Installing psql on Mac, Ubuntu, Debian, Windows

psql is the standard command line interface for interacting with a PostgreSQL or TimescaleDB instance. Here we explain how to install psql on various platforms.

Before you start, you should confirm that you don’t already have psql installed. In fact, if you’ve ever installed Postgres or TimescaleDB before, you likely already have psql installed.

psql --version

If your client doesn't have psql installed, find the appropriate section below for OS specific instructions on how to install it.

MacOS using Homebrew

First, install the Brew Package Manager. Homebrew simplifies the installation of software on macOS.

Second, update brew. From your command line, run the following commands:

brew doctor
brew update
brew install libpq

Finally, create a symbolic link to psql (and other libpq tools) into /usr/local/bin so that you can reach it from any command on the macOS Terminal.

brew link --force libpq ail

Ubuntu 16.04,18.04,20.04 and Debian 9,10

Install on Ubuntu and Debian using the apt package manager:

sudo apt-get update
sudo apt-get install postgresql-client
tip
This only installs the psql client and not the PostgreSQL database.

Windows 10

We recommend using the installer from PostgreSQL.org.

Connect to your PostgreSQL server

In order to connect to your PostgreSQL server, you’ll need the following connection parameters:

  • Hostname
  • Port
  • Username
  • Password
  • Database name

There are two ways to use these parameters to connect to your PostgreSQL database.

Option 1: Supply parameters at the command line

In this method, use parameter flags on the command line to supply the required information to connect to a PostgreSQL database:

psql -h HOSTNAME -p PORT -U USERNAME -W -d DATABASENAME

Once you run that command, the prompt will ask you for your password. (This is the purpose of the -W flag.)

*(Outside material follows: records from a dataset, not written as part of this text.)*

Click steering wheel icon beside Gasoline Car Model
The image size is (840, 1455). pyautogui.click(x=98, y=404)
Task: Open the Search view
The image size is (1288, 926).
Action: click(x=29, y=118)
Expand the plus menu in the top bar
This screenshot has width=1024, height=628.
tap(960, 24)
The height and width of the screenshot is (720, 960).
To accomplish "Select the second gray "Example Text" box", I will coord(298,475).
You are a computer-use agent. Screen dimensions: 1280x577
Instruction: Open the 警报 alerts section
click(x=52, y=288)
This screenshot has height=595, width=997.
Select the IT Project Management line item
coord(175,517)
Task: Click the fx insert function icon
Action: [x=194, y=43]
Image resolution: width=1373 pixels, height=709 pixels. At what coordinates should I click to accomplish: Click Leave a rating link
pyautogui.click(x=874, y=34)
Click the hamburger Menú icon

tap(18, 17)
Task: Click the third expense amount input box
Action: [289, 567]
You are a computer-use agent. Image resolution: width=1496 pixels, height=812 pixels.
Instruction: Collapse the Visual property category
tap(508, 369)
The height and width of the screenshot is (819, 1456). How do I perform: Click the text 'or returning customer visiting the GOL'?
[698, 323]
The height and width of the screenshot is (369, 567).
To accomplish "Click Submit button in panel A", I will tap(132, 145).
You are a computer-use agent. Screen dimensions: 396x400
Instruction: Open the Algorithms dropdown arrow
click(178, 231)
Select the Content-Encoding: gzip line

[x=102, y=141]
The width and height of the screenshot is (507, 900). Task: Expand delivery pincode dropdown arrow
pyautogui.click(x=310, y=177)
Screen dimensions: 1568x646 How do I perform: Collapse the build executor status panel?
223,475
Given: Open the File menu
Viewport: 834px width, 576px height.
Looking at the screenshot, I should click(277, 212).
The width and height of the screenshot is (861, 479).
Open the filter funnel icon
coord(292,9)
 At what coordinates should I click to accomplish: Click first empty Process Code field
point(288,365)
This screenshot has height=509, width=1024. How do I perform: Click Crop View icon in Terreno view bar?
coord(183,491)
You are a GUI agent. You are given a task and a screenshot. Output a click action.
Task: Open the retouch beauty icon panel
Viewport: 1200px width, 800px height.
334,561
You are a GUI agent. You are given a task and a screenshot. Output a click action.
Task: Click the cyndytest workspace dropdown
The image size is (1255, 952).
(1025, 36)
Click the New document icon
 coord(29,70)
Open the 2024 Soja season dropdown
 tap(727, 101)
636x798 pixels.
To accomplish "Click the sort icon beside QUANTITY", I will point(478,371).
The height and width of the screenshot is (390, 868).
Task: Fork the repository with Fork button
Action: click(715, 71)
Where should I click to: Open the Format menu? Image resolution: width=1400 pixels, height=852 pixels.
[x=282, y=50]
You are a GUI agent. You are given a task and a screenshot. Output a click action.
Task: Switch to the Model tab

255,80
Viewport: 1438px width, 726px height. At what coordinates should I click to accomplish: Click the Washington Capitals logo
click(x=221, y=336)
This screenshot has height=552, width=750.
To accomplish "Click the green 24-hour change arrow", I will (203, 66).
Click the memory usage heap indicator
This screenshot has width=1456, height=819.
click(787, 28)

Option 2: Use a service URI

The Service URI begins with postgres://.

psql postgres://[USERNAME]:[PASSWORD]@[HOSTNAME]:[PORT]/[DATABASENAME]?sslmode=require

Fun things to do with psql

Common psql commands

Here is a table of common commands you'll find yourself using a lot:

CommandActions
\lList available databases
\c dbnameConnect to a new database
\dtList available tables
\d tablenameDescribe the details of given table
\dnList all schemas in the current database
\dfList functions in the current database
\hGet help on syntax of SQL commands
\?Lists all psql slash commands
\setSystem variables list
\timingShows how long a query took to execute
\xShow expanded query results
\qQuit psql

Save results of a query to a comma-separated file

You may often find yourself running SQL queries with lengthy results. You can save these results to a comma-separated file (CSV) using the COPY command:

\copy (SELECT * FROM ...) TO '/tmp/myoutput.csv' (format CSV);

You would then be able to open /tmp/myoutput.csv using any spreadsheet or similar program that reads CSV files.

Edit a SQL query in an editor

Sometimes you may find yourself writing a lengthy query such as this one below:

-- For each airport: num trips, avg trip duration, avg cost, avg tip, avg distance, min distance, max distance, avg number of passengers
SELECT rates.description, COUNT(vendor_id) AS num_trips,
   AVG(dropoff_datetime - pickup_datetime) AS avg_trip_duration, AVG(total_amount) AS avg_total,
   AVG(tip_amount) AS avg_tip, MIN(trip_distance) AS min_distance, AVG (trip_distance) AS avg_distance, MAX(trip_distance) AS max_distance,
   AVG(passenger_count) AS avg_passengers
 FROM rides
 JOIN rates ON rides.rate_code = rates.rate_code
 WHERE rides.rate_code IN (2,3) AND pickup_datetime < '2016-02-01'
 GROUP BY rates.description 
 ORDER BY rates.description;

It would be pretty common to make an error the first couple of times you attempt to write something that long in SQL. Instead of re-typing every line or character, you can launch a vim editor using the \e command. Your previous command can then be edited, and once you save ("Escape-Colon-W-Q") your edits, the command will appear in the buffer. You will be able to get back to it by pressing the up arrow in your Terminal window.

Congrats! Now you have connected via psql.